In any event, even if one were to accept that the risk assessment process constituted "research" for the purposes of section 30, that process has been completed and a final report produced. Given that the completed Risk Assessment Report has now been published, it is hardly conceivable that release of drafts of the Report would in any sense prejudice the position of the FSAI. Furthermore, the exemption at section 30(1) is subject to a public interest test and, for all the reasons already set out above, I would in any event conclude that, on balance, the public interest is better served by release of these records than by their being refused.
Accordingly, I find that the FSAI has failed to sustain a claim for exemption under Section 30.
Having considered carefully each of the exemptions claimed by the FSAI, I am satisfied that none of them applies to the two draft reports now at issue in this review.
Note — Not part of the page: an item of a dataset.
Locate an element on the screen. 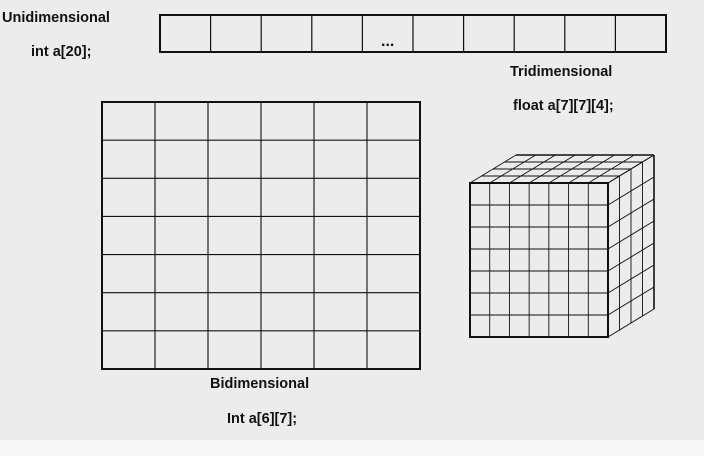  tridimensional-declaration: float a[7][7][4]; is located at coordinates (564, 106).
I am conscious that I am giving this decision in a context in which the completed Risk Assessment Report has been published (on 10 September 2002) as part of the Forum Report. There may be a perception that the publication of the completed Risk Assessment Report is a defining consideration in my overall decision. While the publication of the Report is certainly a consideration, it may be helpful to clarify that in my view the completion by the FSAI of the risk assessment process is a much more significant consideration. Whereas it may have been legitimate to refuse access to the drafts of the Report for as long as the Report itself was being compiled, I cannot see any legitimate basis for refusing access to the drafts under the FOI Act once the Report had been completed. I note that at the time of the internal review decision, on 24 April 2002, the Risk Assessment Report had already been completed.
Having carried out a review under section 34(2) of the Freedom of Information Act, 1997 I hereby annul the decision of the FSAI in relation to the two records identified in the "Scope of the Review" section above and direct that they be released to you.
A party to a review, or any other person affected by a decision of the Information Commissioner following a review, may appeal to the High Court on a point of law arising from the decision. Such an appeal must be initiated not later than four weeks from the date of this letter.